Type Information-Assisted Self-Supervised Knowledge Graph Denoising
Jiaqi Sun, Yujia Zheng, Xinshuai Dong, Haoyue Dai, Kun Zhang
TL;DR
The paper tackles noise in knowledge graphs arising from automated construction by exploiting type information to detect inconsistencies in triples using a self-supervised, type-aware denoising framework. It introduces a Relational Graph Convolutional Network (R-GCN) based auto-encoder that learns a compact, type-consistent representation of the KG and reconstructs the graph to reveal discrepancies, enabling noise detection without external supervision. A masking mechanism is trained to produce a sparse compact subset, and denoising is performed by comparing the reconstruction with the original graph, with a threshold guiding noise labels. Empirical results on real-world datasets show stable and robust noise detection, outperforming several embedding-based baselines, and demonstrate the approach’s potential for KG compression and completion, albeit as a byproduct.

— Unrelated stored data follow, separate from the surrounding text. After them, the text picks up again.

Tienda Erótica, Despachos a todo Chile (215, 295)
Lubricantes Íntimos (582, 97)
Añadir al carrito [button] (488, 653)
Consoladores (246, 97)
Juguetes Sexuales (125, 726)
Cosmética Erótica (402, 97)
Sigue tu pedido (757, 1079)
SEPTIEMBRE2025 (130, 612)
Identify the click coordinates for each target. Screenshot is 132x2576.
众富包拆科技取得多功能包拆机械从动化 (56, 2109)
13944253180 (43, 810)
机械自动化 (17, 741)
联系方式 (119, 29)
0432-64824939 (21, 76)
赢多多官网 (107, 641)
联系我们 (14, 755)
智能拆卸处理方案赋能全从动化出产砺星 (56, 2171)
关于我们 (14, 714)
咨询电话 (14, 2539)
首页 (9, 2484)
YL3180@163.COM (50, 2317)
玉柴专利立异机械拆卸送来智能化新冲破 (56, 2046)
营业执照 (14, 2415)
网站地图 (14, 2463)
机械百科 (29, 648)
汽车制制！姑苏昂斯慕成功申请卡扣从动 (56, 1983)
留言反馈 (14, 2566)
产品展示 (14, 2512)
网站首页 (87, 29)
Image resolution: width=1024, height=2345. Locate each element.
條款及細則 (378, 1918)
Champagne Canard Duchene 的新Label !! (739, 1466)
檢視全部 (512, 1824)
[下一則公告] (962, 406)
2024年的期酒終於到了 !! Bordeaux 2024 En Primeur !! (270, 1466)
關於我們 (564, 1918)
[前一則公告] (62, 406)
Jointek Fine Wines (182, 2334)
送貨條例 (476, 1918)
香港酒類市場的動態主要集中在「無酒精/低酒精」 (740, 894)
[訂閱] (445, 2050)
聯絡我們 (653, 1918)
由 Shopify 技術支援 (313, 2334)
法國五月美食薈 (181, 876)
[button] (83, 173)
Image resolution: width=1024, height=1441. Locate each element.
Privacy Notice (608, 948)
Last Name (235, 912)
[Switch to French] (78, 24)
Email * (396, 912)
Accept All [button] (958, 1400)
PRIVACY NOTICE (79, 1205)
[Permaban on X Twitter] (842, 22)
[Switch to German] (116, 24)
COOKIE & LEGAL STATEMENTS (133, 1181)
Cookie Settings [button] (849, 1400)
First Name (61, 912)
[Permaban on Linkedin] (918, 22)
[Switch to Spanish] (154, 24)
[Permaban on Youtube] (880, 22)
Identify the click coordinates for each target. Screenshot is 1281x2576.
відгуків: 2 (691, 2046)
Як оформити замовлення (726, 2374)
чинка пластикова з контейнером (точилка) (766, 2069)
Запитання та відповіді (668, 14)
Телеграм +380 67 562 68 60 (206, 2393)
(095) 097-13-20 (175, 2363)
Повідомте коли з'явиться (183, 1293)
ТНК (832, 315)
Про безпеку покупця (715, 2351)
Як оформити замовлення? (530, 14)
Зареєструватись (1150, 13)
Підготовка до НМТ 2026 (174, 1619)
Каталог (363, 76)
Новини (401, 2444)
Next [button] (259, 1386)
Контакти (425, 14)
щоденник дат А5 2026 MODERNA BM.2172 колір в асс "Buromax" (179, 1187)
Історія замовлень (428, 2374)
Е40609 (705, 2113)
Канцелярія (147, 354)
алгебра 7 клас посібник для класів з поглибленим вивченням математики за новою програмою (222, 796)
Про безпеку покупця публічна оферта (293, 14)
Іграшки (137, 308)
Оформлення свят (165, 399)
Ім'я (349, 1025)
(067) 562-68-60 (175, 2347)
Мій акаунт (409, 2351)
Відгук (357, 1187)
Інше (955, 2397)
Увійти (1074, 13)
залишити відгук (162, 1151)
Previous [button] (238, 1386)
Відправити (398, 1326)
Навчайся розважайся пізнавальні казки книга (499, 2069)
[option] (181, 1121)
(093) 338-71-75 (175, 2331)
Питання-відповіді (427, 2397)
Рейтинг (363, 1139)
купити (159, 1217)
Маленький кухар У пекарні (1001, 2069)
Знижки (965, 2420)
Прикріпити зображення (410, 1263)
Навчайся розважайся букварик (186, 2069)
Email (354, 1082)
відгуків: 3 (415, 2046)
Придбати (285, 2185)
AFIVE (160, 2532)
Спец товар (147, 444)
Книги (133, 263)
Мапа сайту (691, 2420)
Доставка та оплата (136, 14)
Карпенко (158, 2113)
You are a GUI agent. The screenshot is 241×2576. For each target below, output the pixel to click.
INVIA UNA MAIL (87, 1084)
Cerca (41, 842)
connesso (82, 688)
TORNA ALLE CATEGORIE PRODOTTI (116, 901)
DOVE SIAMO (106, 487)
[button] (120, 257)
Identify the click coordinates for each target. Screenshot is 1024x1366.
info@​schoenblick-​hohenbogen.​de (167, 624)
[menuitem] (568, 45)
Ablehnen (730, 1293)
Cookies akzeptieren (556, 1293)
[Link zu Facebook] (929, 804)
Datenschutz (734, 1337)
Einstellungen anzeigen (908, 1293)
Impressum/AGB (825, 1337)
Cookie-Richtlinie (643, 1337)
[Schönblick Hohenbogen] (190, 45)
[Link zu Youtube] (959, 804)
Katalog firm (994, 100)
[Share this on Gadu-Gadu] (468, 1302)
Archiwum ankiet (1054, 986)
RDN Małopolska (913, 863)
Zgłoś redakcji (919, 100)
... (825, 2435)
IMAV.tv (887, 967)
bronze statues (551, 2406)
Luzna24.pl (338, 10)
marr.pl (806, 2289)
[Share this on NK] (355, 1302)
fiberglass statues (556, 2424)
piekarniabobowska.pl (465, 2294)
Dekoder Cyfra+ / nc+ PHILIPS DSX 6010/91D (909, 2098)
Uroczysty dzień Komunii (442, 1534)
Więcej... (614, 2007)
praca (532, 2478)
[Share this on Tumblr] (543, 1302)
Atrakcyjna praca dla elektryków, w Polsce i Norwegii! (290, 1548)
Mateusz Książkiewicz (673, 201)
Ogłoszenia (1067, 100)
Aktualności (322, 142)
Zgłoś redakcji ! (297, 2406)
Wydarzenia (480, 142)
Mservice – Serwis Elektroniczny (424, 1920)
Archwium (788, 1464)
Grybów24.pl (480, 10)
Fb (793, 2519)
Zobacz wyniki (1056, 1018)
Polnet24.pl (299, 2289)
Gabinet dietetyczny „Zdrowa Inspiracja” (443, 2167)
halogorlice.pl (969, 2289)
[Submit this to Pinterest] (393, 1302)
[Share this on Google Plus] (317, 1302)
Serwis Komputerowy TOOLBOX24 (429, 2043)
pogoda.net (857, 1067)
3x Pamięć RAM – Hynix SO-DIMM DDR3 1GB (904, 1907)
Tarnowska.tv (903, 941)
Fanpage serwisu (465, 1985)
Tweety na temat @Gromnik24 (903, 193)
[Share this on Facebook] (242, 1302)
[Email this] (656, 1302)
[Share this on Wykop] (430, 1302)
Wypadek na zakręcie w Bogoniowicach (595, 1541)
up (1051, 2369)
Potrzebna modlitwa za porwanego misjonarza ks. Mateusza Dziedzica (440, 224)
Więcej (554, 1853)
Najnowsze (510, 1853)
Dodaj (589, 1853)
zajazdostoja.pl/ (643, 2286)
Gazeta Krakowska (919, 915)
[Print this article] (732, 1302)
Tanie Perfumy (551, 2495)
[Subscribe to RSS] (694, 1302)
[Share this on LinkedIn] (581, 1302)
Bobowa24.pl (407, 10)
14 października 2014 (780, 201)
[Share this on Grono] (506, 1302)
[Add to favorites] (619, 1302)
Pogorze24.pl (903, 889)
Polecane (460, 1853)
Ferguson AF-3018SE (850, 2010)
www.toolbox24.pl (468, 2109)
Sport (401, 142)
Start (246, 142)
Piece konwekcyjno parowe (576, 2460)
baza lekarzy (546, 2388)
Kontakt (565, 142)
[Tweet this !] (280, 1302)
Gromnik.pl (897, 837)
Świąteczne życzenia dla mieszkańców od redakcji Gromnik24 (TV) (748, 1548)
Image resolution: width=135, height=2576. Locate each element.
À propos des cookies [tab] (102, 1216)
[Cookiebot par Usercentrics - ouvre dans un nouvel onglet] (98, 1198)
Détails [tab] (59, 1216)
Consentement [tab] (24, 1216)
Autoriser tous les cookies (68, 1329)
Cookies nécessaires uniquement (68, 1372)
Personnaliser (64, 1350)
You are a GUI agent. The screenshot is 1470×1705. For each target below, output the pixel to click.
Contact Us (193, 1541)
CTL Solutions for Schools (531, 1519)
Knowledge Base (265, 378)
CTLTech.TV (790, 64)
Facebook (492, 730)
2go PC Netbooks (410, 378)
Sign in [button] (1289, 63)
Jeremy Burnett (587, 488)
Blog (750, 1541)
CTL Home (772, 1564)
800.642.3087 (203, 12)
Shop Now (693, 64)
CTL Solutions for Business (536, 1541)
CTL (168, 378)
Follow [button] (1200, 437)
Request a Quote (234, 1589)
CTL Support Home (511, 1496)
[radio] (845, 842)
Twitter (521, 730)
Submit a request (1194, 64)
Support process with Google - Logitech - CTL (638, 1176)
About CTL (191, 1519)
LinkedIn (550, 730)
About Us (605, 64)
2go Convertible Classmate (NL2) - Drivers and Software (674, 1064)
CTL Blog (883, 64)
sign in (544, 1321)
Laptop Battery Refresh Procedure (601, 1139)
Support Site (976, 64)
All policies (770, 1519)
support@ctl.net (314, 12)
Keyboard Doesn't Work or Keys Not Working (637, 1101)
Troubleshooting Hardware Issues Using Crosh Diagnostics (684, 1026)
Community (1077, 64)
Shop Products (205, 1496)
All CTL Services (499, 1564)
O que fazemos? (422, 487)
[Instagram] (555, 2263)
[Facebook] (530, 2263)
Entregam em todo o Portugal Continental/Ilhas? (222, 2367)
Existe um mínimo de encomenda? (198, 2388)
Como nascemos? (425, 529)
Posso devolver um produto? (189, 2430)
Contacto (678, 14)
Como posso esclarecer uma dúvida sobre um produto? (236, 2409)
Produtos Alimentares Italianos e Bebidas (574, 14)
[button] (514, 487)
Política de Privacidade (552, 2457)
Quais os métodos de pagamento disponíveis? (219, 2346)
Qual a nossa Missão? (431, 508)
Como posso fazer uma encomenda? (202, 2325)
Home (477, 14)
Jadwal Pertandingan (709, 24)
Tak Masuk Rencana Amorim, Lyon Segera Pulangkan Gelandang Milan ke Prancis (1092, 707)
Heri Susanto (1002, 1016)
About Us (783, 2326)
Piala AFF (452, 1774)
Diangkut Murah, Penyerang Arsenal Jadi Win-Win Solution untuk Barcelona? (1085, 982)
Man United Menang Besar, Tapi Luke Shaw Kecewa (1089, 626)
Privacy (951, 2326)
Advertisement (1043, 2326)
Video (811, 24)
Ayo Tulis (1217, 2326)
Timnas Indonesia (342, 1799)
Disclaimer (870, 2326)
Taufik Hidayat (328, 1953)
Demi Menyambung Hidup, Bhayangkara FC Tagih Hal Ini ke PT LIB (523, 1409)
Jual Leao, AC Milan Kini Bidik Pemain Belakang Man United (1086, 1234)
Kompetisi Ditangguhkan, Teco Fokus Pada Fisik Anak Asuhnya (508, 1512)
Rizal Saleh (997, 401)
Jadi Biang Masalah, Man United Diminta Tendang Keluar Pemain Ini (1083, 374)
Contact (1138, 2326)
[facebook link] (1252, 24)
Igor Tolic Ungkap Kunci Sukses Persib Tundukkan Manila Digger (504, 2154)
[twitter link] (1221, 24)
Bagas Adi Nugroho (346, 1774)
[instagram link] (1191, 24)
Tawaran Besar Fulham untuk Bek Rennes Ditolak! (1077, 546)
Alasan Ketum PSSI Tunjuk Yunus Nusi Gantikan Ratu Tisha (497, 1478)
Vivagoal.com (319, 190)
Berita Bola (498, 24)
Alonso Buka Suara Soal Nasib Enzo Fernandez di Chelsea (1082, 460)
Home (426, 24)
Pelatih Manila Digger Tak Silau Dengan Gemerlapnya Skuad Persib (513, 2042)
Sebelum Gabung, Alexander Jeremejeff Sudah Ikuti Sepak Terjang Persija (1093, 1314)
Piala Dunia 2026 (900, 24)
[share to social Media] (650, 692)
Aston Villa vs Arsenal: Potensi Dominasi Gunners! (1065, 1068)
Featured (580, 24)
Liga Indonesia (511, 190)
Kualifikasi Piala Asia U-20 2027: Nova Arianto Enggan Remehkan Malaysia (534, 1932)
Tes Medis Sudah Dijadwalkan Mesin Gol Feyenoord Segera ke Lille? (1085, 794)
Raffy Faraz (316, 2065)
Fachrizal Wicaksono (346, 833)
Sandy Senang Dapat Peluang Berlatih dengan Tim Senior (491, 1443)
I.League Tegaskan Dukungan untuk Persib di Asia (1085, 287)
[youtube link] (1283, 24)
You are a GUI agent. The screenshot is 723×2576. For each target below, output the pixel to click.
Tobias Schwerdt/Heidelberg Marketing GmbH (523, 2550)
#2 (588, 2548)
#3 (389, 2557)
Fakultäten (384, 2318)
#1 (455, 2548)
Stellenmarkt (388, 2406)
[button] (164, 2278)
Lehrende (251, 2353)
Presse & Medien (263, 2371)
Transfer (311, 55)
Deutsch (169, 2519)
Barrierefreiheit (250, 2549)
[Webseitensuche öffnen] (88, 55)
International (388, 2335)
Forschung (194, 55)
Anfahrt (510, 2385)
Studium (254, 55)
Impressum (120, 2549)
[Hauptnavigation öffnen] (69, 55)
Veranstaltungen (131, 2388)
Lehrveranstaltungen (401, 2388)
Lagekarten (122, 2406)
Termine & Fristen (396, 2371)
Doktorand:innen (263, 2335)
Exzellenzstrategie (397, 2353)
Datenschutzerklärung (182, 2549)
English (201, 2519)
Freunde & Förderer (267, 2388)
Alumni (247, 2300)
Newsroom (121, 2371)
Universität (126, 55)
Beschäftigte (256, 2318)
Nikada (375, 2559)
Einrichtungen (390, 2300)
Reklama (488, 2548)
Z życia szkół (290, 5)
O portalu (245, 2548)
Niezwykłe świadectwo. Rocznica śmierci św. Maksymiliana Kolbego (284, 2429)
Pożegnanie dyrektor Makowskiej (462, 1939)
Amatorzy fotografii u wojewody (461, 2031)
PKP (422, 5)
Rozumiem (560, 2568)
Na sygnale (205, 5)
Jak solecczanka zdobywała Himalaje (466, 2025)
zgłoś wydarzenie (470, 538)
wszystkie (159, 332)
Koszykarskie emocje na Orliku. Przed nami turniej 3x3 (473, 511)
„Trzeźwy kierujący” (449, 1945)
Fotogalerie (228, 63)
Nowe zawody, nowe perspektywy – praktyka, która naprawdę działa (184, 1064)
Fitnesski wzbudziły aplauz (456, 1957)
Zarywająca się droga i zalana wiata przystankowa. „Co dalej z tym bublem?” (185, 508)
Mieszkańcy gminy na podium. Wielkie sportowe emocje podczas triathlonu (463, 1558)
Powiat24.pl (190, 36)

The work provides a principled, scalable method to improve KG quality by leveraging intrinsic type constraints and self-supervision, with practical implications for downstream AI systems relying on noisy knowledge sources.
Abstract
Knowledge graphs serve as critical resources supporting intelligent systems, but they can be noisy due to imperfect automatic generation processes. Existing approaches to noise detection often rely on external facts, logical rule constraints, or structural embeddings. These methods are often challenged by imperfect entity alignment, flexible knowledge graph construction, and overfitting on structures. In this paper, we propose to exploit the consistency between entity and relation type information for noise detection, resulting a novel self-supervised knowledge graph denoising method that avoids those problems. We formalize type inconsistency noise as triples that deviate from the majority with respect to type-dependent reasoning along the topological structure. Specifically, we first extract a compact representation of a given knowledge graph via an encoder that models the type dependencies of triples. Then, the decoder reconstructs the original input knowledge graph based on the compact representation. It is worth noting that, our proposal has the potential to address the problems of knowledge graph compression and completion, although this is not our focus. For the specific task of noise detection, the discrepancy between the reconstruction results and the input knowledge graph provides an opportunity for denoising, which is facilitated by the type consistency embedded in our method. Experimental validation demonstrates the effectiveness of our approach in detecting potential noise in real-world data.